Kontynuuj wpis z forum o zdradzie w małżeństwie. Zacznij zaraz po jego ostatnim zdaniu.

## FRAGMENT TEKSTU
========================

Lista życzeń
Koszyk
Twój koszyk jest pusty
Kontynuuj zakupy

Rodzice (620 Wątki)

Zdrada w małżeństwie

Data utworzenia : 2016-10-10 05:36 | Ostatni komentarz 2016-12-12 16:21

Iwona.Bednarek

5198 Odsłony
100 Komentarze

Chciałabym bym poznac wasza opinie na temat zdrady. W styczniu minie trzy lata jak jesteśmy po ślubie .....no i w styczniu w urodziny naszego Kubusia minie rok jak mąż mnie zdradził że swoją byłą... Wciąż jesteśmy razem... Staram się wybaczyć zapomnieć ale.... Wciąż przed oczami mam fakt że skoro raz zdradził to może zrobić to po raz kolejny....Między nami jest dużo spięć...wkurza mnie to że mój mąż nie chce spędzać czasu ani że mną ani z naszym synem... Zresztą od zawsze tak było... Zastanawiam się co zrobić żeby coś się zmieniło w moim życiu . Próby rozmowy zdaly się na niczym... Rozwód jest dla mnie ostatecznością ale nie ukrywam za coraz częściej o nim myślę....

========================

## WIERSZE DANYCH

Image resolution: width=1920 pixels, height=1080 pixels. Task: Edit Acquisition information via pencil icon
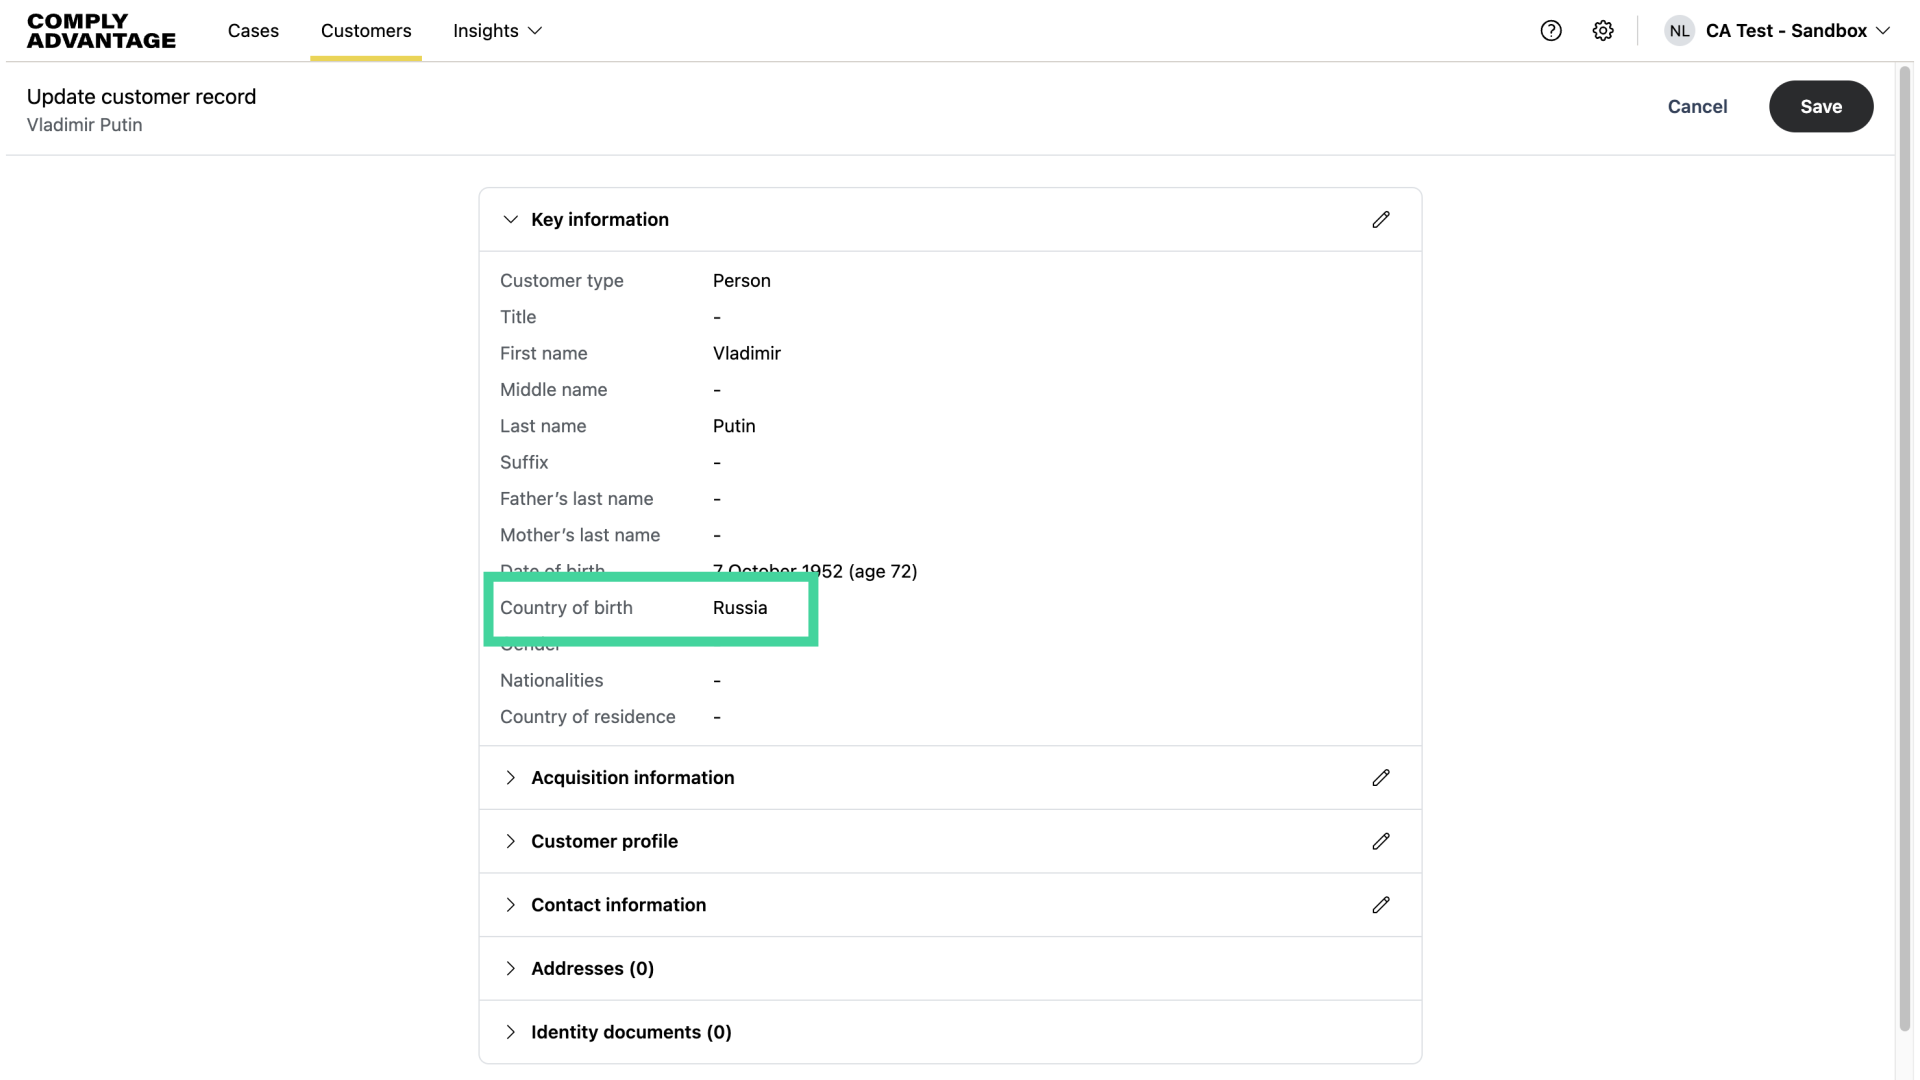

========================

## ROZWIĄZANIE ZADANIA
2016-10-25 14:41

Iwona nie masz rodziców lub rodzeństwa do kogo mogłabyś pójść? Ja od razu spakowalabym się i dziecko i wyszła trzaskając drzwiami. Co on sobie wyobraża ze kim niby jest.? Nie możesz mu dawać się tak traktować . Albo spakuj męża ubrania i niech to on się wyprowadza . Musisz mi się wreszcie postawić.

2016-10-25 13:21

Grimper ja juz chyba nie mam sily probowac po raz kolejny..za duzo mnie to kosztuje...nawet nie pamieta ze mam dzis urodziny ;(

2016-10-25 13:00

Skoro uważa że to Twoja wina, to czemu nie porozmawial przed tym, że coś jest nie tak, że coś mu brakuje? Typowe przerzucanie winy. W rodzicach z tego co wiem, wsparcia nie masz, może mimo wszystko spróbujcie tej przeprowadzki jako ostatniej szansy. Widać że jest Ci ciężko, ale mam wrażenie, że nadal go kochasz, moze warto spróbować ten ostatni raz?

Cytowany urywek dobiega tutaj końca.